On the plus side, an event-store provides enhanced potential durability and retention. With an event store, events are available even if the event source is down. Since the events are still there, they can be revisited, replayed, used for rehydrated production stores.
The quintessential scenario here, he said, is the event-sourcing model. “If you have a data-store that does how you chain, blog and publish, you want it to go into a durable store that then you can go back and replay.”
The downside is the need for additional storage. Also, data transfer and retention creates the complexity of another function being added, so there’s a service cost as well.
There are two cases where it an event store is not needed.
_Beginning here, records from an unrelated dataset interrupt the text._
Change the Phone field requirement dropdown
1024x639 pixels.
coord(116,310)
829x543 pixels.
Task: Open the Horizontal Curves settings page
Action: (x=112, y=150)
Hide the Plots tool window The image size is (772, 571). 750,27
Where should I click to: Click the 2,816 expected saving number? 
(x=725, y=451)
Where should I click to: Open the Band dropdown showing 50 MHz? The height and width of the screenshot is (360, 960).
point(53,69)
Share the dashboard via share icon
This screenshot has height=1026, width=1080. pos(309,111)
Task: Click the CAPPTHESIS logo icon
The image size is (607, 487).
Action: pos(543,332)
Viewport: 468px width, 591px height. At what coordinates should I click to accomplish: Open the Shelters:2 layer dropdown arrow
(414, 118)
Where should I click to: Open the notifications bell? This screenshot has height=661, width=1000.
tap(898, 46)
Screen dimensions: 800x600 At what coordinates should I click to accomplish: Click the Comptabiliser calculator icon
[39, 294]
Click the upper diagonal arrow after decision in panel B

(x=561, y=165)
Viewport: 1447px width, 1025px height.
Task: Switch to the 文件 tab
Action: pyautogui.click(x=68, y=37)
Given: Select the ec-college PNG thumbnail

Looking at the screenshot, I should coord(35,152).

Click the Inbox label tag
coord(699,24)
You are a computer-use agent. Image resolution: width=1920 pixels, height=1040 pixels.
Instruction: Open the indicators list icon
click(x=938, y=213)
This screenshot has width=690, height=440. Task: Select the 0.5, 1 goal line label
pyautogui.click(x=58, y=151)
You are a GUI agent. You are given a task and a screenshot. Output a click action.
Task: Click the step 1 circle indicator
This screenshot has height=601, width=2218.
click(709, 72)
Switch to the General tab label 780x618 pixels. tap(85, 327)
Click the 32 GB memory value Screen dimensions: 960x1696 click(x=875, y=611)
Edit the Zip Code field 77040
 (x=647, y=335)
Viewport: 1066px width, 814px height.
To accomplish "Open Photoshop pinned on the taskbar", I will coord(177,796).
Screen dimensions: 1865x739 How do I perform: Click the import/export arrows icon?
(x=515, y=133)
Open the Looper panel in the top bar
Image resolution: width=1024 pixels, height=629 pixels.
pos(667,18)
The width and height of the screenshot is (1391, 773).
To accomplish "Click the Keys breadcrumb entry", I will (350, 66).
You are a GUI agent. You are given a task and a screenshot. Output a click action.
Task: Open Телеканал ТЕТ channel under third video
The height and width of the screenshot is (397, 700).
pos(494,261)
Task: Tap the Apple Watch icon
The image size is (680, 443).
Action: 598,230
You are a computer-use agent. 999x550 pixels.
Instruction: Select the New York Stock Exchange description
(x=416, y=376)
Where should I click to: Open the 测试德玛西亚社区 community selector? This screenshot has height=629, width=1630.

The first is if you are using the S3 model or another event source that has persistent storage. The second is in a case where states talk back. “This is a fancy way of saying: if it’s a synchronize invocation don’t bother,” he said.
There are two basic event store models: streams and queues. The advantage to the streams model is that your events can be processed in order, and multiple consumers can be processing the same event list.
The downsides are how do you deal with sharding or distribution of your events across all these different ordered collections that you have within your suite. Concurrency is restricted. And routing/filtering rules are more complex.
“The queue is acting as a durable stow-away,” Nair said. So in cases where a customer’s entire fleet is down, the unprocessed data is not lost. Because the event itself is present on the queue, you get better scaling and ease of use, and it provides concurrent processing on events.
The downsides to be considered are the order of events are not guaranteed and consumers are limited.
Nair said, “It’s valuable to consider ‘Do I expose say, an event-stream or an event-queue, which then any consumer can go and publish off of.’”
The third decision to be made regards the possible use of routers. The developer needs to think about what capabilities are needed for a router to be present, Nair said. A lot of the EDA capabilities are implicitly bound to the down-stream actor. In many cases, you find service providers embodying these capabilities in one form or another. Lambda allows you to run pub sub-construct on top. This gives you the ability to securely associate multiple sources to multiple destinations.
In the world where events are flowing all over the place, he said, it’s essential to make sure that anyone who is making an event is authorized to do so, and anyone that’s consuming an event is authorized to do so. Also, verify that the person who’s emitting it is the person who says it is.
For example, he said, “you don’t want to have someone say ‘Here’s a 100 thousand dollar credit to my account’ and slip that into the event stream without anyone else knowing about it.” It’s critical to make sure that the mapper itself has this ability to map securely between those two.